If you don’t have time to make it yourself, there are lots of elegant, inexpensive options to buy on Etsy . We like some of these a lot:
Overall, get creative! There are so many unique DIY planter ideas out there and so many really adorable ones (like these terrarium planters!) available to tune your indoor apartment garden to your taste.
Outdoor Apartment Garden Care
Outside apartment gardening can be both easier and harder in different respects. On one hand, it’s easier for plants to get sunlight and in general, they just grow better outside in their natural habitat.
However, there are a lot more factors to control for: weather, climate, pests, soil type, young troublemakers with a knack for vandalism. Still, with proper setup, you can help control for these variables.
5 Tips for Outside Apartment Gardens
Here are our five top tips that we think make the biggest difference in growing a successful apartment garden outside.
Build a raised, self-watering “wicking bed”. If you have the space, these are the bigger brother to the self watering planters we mentioned above. Same concept, just on a bigger scale! These are excellent ways to keep your outdoor garden fed and happy with or without you.
Give your plants room to grow: Make sure you not only plant your outdoor plants in a pot deep enough to accommodate their root growth, but with enough space around them on all sides. Plants that are crammed together will start to grow in funny shapes.
Nourish your plants often: The single best way to do this is by adding compost! Have we mentioned how much we love composting? It gets rid of your kitchen scraps and keeps your plants growing healthy.
If you aren’t able to compost, you can still use many food scraps to feed your plants directly. Add nitrogen and potassium-rich coffee grounds and banana peels to directly to the soil, which are rich in nitrogen and potassium.
Maintain proper light levels by monitoring sun exposure: As we said, window or balcony orientation for initial planting is super important, but also monitoring light levels throughout the season as they do change (even if slightly – in Melbourne the light seems to move quite a lot!).

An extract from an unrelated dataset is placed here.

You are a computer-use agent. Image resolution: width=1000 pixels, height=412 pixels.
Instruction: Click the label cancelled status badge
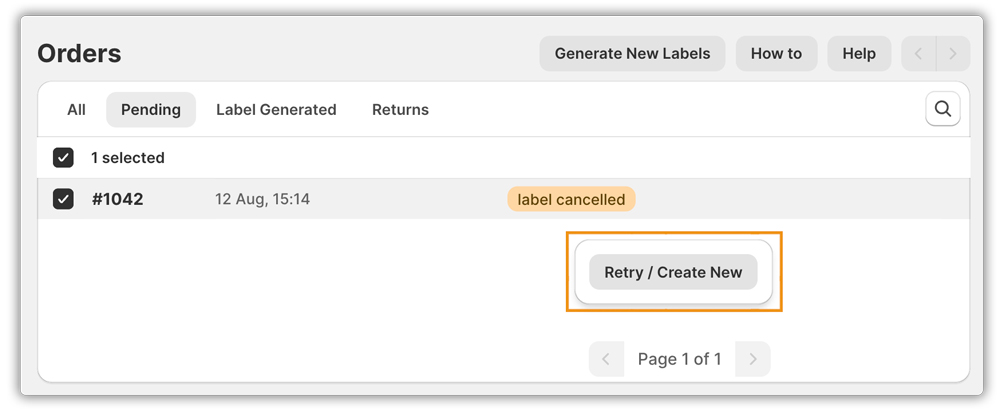(571, 199)
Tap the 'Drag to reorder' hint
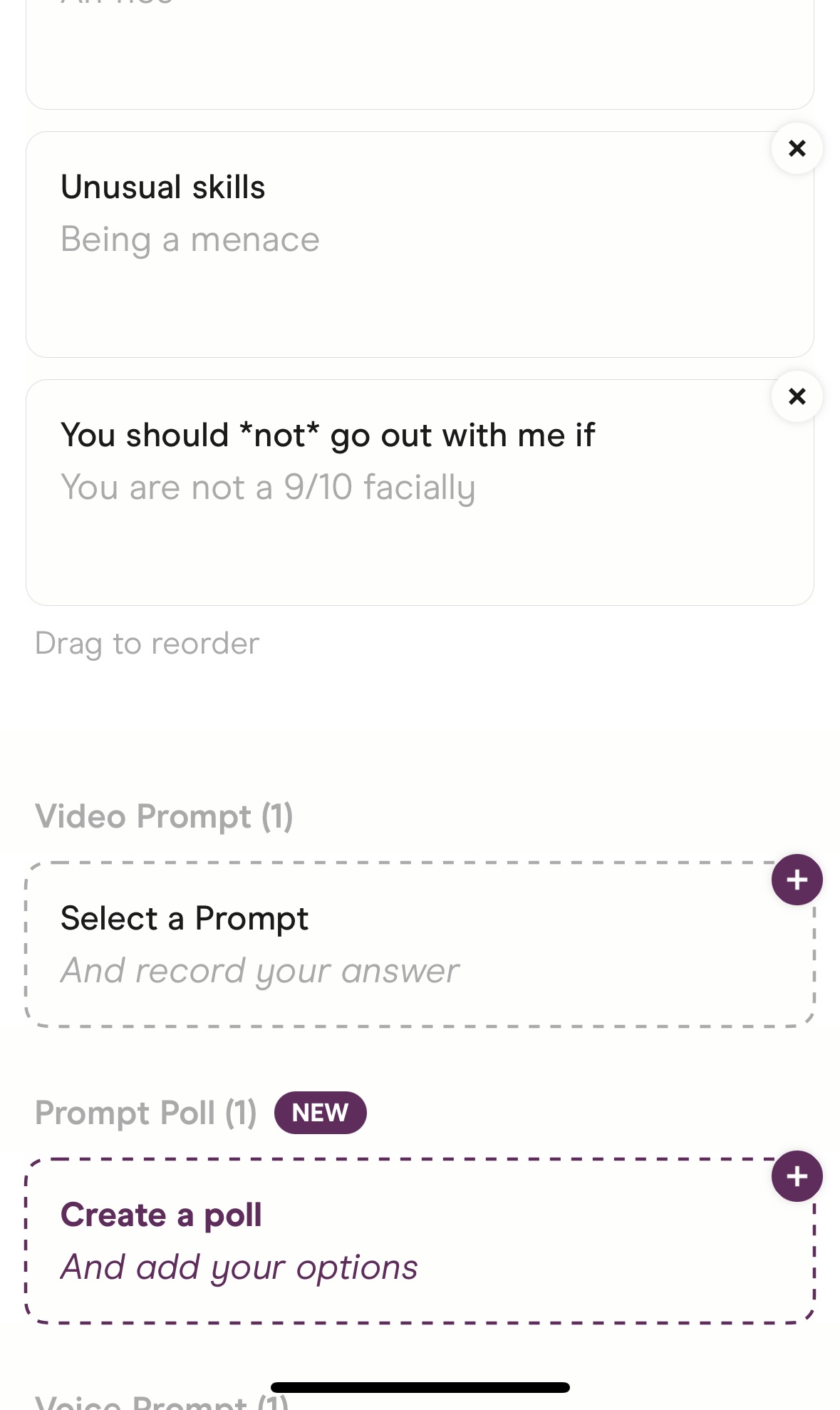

You may just need to shift your plants every once in a while.
Keep pesky pests away from your plants: Most people fall back on chemicals to get rid of insects and pests, but that just creates many new problems.
Instead, keep bugs off by using worm tea and just keeping your plants healthy. Keep other pests (like birds and rodents) away using simple, reusable nets (you can use old curtain netting, often available at thrift stores or if you absolutely have to, buy new).
FINAL THOUGHTS ON APARTMENT GARDENING
Don’t let limited space put out your passion for planting.
Regardless of where you live or how much gardening experience you have (we had pretty much zero before we started ours), greening your apartment is the perfect way to bring some much needed nature into your life.
It starts small, maybe a few pots on a windowsill, but believe us it’s addictive and before you know it, your apartment will blossom into a veritable vegetative wonderland.
So, set the trend for greening up urban spaces. Green apartments lead to green cities and, hopefully, a greener planet.
If you have a green thumb or just a passion for plants, we would love to hear your advice and tips! We’re still learning ourselves, experimenting with our own apartment garden (indoor and on the balcony) with still so much to learn!